Your instructions:
The records that follow must be reproduced in full, exactly as written.

========================================================================

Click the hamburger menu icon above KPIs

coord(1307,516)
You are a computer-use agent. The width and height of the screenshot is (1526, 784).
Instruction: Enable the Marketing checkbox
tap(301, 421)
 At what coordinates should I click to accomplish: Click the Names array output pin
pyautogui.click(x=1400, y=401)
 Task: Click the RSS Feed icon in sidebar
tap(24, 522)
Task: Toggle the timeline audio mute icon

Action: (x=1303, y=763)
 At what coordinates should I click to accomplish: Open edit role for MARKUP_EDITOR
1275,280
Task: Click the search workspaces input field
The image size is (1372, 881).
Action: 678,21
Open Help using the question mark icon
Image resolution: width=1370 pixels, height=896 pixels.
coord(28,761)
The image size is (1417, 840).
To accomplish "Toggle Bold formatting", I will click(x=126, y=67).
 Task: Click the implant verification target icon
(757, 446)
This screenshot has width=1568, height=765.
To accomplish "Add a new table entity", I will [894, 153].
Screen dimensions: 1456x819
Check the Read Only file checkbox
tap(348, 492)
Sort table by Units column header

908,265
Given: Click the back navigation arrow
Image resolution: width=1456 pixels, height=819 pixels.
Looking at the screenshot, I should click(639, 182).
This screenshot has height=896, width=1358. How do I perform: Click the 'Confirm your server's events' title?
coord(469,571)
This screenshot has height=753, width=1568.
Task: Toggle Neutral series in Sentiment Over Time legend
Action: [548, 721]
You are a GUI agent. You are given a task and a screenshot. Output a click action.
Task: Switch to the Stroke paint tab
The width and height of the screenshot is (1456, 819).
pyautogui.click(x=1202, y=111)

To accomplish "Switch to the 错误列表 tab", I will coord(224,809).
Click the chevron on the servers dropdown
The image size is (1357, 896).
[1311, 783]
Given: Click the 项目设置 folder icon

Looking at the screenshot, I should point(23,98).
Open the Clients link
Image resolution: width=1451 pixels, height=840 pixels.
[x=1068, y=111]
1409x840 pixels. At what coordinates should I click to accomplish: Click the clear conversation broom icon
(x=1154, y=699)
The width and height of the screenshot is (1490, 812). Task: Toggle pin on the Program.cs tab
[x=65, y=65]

========================================================================

Reply:
Click the hamburger menu icon above KPIs

coord(1307,516)
You are a computer-use agent. The width and height of the screenshot is (1526, 784).
Instruction: Enable the Marketing checkbox
tap(301, 421)
 At what coordinates should I click to accomplish: Click the Names array output pin
pyautogui.click(x=1400, y=401)
 Task: Click the RSS Feed icon in sidebar
tap(24, 522)
Task: Toggle the timeline audio mute icon

Action: (x=1303, y=763)
 At what coordinates should I click to accomplish: Open edit role for MARKUP_EDITOR
1275,280
Task: Click the search workspaces input field
The image size is (1372, 881).
Action: 678,21
Open Help using the question mark icon
Image resolution: width=1370 pixels, height=896 pixels.
coord(28,761)
The image size is (1417, 840).
To accomplish "Toggle Bold formatting", I will click(x=126, y=67).
 Task: Click the implant verification target icon
(757, 446)
This screenshot has width=1568, height=765.
To accomplish "Add a new table entity", I will [894, 153].
Screen dimensions: 1456x819
Check the Read Only file checkbox
tap(348, 492)
Sort table by Units column header

908,265
Given: Click the back navigation arrow
Image resolution: width=1456 pixels, height=819 pixels.
Looking at the screenshot, I should click(639, 182).
This screenshot has height=896, width=1358. How do I perform: Click the 'Confirm your server's events' title?
coord(469,571)
This screenshot has height=753, width=1568.
Task: Toggle Neutral series in Sentiment Over Time legend
Action: [548, 721]
You are a GUI agent. You are given a task and a screenshot. Output a click action.
Task: Switch to the Stroke paint tab
The width and height of the screenshot is (1456, 819).
pyautogui.click(x=1202, y=111)

To accomplish "Switch to the 错误列表 tab", I will coord(224,809).
Click the chevron on the servers dropdown
The image size is (1357, 896).
[1311, 783]
Given: Click the 项目设置 folder icon

Looking at the screenshot, I should point(23,98).
Open the Clients link
Image resolution: width=1451 pixels, height=840 pixels.
[x=1068, y=111]
1409x840 pixels. At what coordinates should I click to accomplish: Click the clear conversation broom icon
(x=1154, y=699)
The width and height of the screenshot is (1490, 812). Task: Toggle pin on the Program.cs tab
[x=65, y=65]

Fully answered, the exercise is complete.